Extracted records
---*---
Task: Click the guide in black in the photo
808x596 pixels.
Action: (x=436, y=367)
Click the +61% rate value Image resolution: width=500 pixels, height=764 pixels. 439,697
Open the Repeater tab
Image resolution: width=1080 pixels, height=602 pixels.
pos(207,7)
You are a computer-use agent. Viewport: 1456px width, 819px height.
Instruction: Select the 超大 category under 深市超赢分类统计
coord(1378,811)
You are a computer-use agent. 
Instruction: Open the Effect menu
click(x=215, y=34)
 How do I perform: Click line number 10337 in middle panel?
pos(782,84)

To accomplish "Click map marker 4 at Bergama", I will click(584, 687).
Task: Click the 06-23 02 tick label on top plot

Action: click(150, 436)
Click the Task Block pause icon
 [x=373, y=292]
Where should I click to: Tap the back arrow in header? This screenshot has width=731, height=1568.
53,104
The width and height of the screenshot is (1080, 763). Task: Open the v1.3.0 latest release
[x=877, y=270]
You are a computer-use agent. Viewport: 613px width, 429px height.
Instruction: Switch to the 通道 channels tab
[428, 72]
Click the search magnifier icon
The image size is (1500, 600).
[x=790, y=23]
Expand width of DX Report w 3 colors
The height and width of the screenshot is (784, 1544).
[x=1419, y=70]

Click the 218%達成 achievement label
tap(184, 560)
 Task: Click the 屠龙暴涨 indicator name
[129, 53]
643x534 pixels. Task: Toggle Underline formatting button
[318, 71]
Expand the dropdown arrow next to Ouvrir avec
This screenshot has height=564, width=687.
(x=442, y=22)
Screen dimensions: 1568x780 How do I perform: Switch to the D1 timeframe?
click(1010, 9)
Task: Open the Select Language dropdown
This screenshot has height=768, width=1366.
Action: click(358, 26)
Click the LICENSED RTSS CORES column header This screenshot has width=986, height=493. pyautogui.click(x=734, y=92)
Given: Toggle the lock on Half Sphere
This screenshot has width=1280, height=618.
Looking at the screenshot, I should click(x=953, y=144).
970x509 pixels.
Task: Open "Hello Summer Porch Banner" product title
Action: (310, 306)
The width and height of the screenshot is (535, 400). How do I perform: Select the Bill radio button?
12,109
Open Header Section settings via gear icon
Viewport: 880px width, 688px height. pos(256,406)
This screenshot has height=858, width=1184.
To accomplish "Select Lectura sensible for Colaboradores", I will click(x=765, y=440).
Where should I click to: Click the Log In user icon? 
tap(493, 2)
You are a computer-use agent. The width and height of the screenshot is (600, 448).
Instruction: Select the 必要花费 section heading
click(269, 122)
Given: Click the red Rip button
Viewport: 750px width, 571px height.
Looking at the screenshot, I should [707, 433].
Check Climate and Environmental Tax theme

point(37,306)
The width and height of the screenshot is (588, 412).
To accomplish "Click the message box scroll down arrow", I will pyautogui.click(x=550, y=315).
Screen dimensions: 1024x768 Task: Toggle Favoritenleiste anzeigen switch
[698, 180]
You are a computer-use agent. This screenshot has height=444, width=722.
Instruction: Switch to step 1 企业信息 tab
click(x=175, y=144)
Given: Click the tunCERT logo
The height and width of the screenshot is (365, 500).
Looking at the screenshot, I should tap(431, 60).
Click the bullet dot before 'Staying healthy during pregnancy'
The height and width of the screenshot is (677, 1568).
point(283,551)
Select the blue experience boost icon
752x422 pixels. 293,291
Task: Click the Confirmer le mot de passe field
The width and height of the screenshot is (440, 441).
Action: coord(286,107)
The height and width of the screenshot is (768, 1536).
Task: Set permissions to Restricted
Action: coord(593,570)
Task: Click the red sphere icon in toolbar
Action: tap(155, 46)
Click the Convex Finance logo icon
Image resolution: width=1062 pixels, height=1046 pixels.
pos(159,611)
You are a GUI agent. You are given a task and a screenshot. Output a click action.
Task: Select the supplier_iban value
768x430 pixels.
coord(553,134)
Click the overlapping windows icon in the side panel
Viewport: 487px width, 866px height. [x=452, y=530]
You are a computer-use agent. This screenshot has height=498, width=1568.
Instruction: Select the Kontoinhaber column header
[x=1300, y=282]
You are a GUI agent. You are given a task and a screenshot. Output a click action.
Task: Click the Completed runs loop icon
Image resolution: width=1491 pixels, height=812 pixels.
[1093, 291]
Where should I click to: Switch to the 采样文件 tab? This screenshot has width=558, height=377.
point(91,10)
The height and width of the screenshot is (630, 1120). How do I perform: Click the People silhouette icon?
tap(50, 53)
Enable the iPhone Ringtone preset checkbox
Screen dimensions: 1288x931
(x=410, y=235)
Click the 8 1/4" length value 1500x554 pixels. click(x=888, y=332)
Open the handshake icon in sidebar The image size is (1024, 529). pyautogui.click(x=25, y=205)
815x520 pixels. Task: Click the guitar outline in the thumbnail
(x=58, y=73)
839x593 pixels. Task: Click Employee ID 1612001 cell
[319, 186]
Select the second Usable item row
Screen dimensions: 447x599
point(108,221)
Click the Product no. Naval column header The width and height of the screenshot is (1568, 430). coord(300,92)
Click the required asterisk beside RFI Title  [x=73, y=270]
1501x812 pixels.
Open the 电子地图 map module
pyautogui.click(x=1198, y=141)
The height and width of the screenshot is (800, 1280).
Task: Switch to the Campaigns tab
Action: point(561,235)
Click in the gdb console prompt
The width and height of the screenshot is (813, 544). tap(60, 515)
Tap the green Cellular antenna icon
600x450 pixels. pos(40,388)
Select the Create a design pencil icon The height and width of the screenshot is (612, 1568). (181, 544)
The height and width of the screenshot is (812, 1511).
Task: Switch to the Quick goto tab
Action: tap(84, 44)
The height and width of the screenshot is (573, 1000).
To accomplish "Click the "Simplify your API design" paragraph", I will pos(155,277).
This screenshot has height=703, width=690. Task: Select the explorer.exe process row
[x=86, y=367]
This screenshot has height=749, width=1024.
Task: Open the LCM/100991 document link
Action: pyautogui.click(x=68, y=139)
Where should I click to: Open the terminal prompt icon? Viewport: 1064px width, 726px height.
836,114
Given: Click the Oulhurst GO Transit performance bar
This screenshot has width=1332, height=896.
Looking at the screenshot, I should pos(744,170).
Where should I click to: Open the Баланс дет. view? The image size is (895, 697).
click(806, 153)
---*---
» Work order
Exactly as shown above, write out all the records.

» Final answer
Task: Click the guide in black in the photo
808x596 pixels.
Action: (x=436, y=367)
Click the +61% rate value Image resolution: width=500 pixels, height=764 pixels. 439,697
Open the Repeater tab
Image resolution: width=1080 pixels, height=602 pixels.
pos(207,7)
You are a computer-use agent. Viewport: 1456px width, 819px height.
Instruction: Select the 超大 category under 深市超赢分类统计
coord(1378,811)
You are a computer-use agent. 
Instruction: Open the Effect menu
click(x=215, y=34)
 How do I perform: Click line number 10337 in middle panel?
pos(782,84)

To accomplish "Click map marker 4 at Bergama", I will click(584, 687).
Task: Click the 06-23 02 tick label on top plot

Action: click(150, 436)
Click the Task Block pause icon
 [x=373, y=292]
Where should I click to: Tap the back arrow in header? This screenshot has width=731, height=1568.
53,104
The width and height of the screenshot is (1080, 763). Task: Open the v1.3.0 latest release
[x=877, y=270]
You are a computer-use agent. Viewport: 613px width, 429px height.
Instruction: Switch to the 通道 channels tab
[428, 72]
Click the search magnifier icon
The image size is (1500, 600).
[x=790, y=23]
Expand width of DX Report w 3 colors
The height and width of the screenshot is (784, 1544).
[x=1419, y=70]

Click the 218%達成 achievement label
tap(184, 560)
 Task: Click the 屠龙暴涨 indicator name
[129, 53]
643x534 pixels. Task: Toggle Underline formatting button
[318, 71]
Expand the dropdown arrow next to Ouvrir avec
This screenshot has height=564, width=687.
(x=442, y=22)
Screen dimensions: 1568x780 How do I perform: Switch to the D1 timeframe?
click(1010, 9)
Task: Open the Select Language dropdown
This screenshot has height=768, width=1366.
Action: click(358, 26)
Click the LICENSED RTSS CORES column header This screenshot has width=986, height=493. pyautogui.click(x=734, y=92)
Given: Toggle the lock on Half Sphere
This screenshot has width=1280, height=618.
Looking at the screenshot, I should click(x=953, y=144).
970x509 pixels.
Task: Open "Hello Summer Porch Banner" product title
Action: (310, 306)
The width and height of the screenshot is (535, 400). How do I perform: Select the Bill radio button?
12,109
Open Header Section settings via gear icon
Viewport: 880px width, 688px height. pos(256,406)
This screenshot has height=858, width=1184.
To accomplish "Select Lectura sensible for Colaboradores", I will click(x=765, y=440).
Where should I click to: Click the Log In user icon? 
tap(493, 2)
You are a computer-use agent. The width and height of the screenshot is (600, 448).
Instruction: Select the 必要花费 section heading
click(269, 122)
Given: Click the red Rip button
Viewport: 750px width, 571px height.
Looking at the screenshot, I should [707, 433].
Check Climate and Environmental Tax theme

point(37,306)
The width and height of the screenshot is (588, 412).
To accomplish "Click the message box scroll down arrow", I will pyautogui.click(x=550, y=315).
Screen dimensions: 1024x768 Task: Toggle Favoritenleiste anzeigen switch
[698, 180]
You are a computer-use agent. This screenshot has height=444, width=722.
Instruction: Switch to step 1 企业信息 tab
click(x=175, y=144)
Given: Click the tunCERT logo
The height and width of the screenshot is (365, 500).
Looking at the screenshot, I should tap(431, 60).
Click the bullet dot before 'Staying healthy during pregnancy'
The height and width of the screenshot is (677, 1568).
point(283,551)
Select the blue experience boost icon
752x422 pixels. 293,291
Task: Click the Confirmer le mot de passe field
The width and height of the screenshot is (440, 441).
Action: coord(286,107)
The height and width of the screenshot is (768, 1536).
Task: Set permissions to Restricted
Action: coord(593,570)
Task: Click the red sphere icon in toolbar
Action: tap(155, 46)
Click the Convex Finance logo icon
Image resolution: width=1062 pixels, height=1046 pixels.
pos(159,611)
You are a GUI agent. You are given a task and a screenshot. Output a click action.
Task: Select the supplier_iban value
768x430 pixels.
coord(553,134)
Click the overlapping windows icon in the side panel
Viewport: 487px width, 866px height. [x=452, y=530]
You are a computer-use agent. This screenshot has height=498, width=1568.
Instruction: Select the Kontoinhaber column header
[x=1300, y=282]
You are a GUI agent. You are given a task and a screenshot. Output a click action.
Task: Click the Completed runs loop icon
Image resolution: width=1491 pixels, height=812 pixels.
[1093, 291]
Where should I click to: Switch to the 采样文件 tab? This screenshot has width=558, height=377.
point(91,10)
The height and width of the screenshot is (630, 1120). How do I perform: Click the People silhouette icon?
tap(50, 53)
Enable the iPhone Ringtone preset checkbox
Screen dimensions: 1288x931
(x=410, y=235)
Click the 8 1/4" length value 1500x554 pixels. click(x=888, y=332)
Open the handshake icon in sidebar The image size is (1024, 529). pyautogui.click(x=25, y=205)
815x520 pixels. Task: Click the guitar outline in the thumbnail
(x=58, y=73)
839x593 pixels. Task: Click Employee ID 1612001 cell
[319, 186]
Select the second Usable item row
Screen dimensions: 447x599
point(108,221)
Click the Product no. Naval column header The width and height of the screenshot is (1568, 430). coord(300,92)
Click the required asterisk beside RFI Title  [x=73, y=270]
1501x812 pixels.
Open the 电子地图 map module
pyautogui.click(x=1198, y=141)
The height and width of the screenshot is (800, 1280).
Task: Switch to the Campaigns tab
Action: point(561,235)
Click in the gdb console prompt
The width and height of the screenshot is (813, 544). tap(60, 515)
Tap the green Cellular antenna icon
600x450 pixels. pos(40,388)
Select the Create a design pencil icon The height and width of the screenshot is (612, 1568). (181, 544)
The height and width of the screenshot is (812, 1511).
Task: Switch to the Quick goto tab
Action: tap(84, 44)
The height and width of the screenshot is (573, 1000).
To accomplish "Click the "Simplify your API design" paragraph", I will pos(155,277).
This screenshot has height=703, width=690. Task: Select the explorer.exe process row
[x=86, y=367]
This screenshot has height=749, width=1024.
Task: Open the LCM/100991 document link
Action: pyautogui.click(x=68, y=139)
Where should I click to: Open the terminal prompt icon? Viewport: 1064px width, 726px height.
836,114
Given: Click the Oulhurst GO Transit performance bar
This screenshot has width=1332, height=896.
Looking at the screenshot, I should pos(744,170).
Where should I click to: Open the Баланс дет. view? The image size is (895, 697).
click(806, 153)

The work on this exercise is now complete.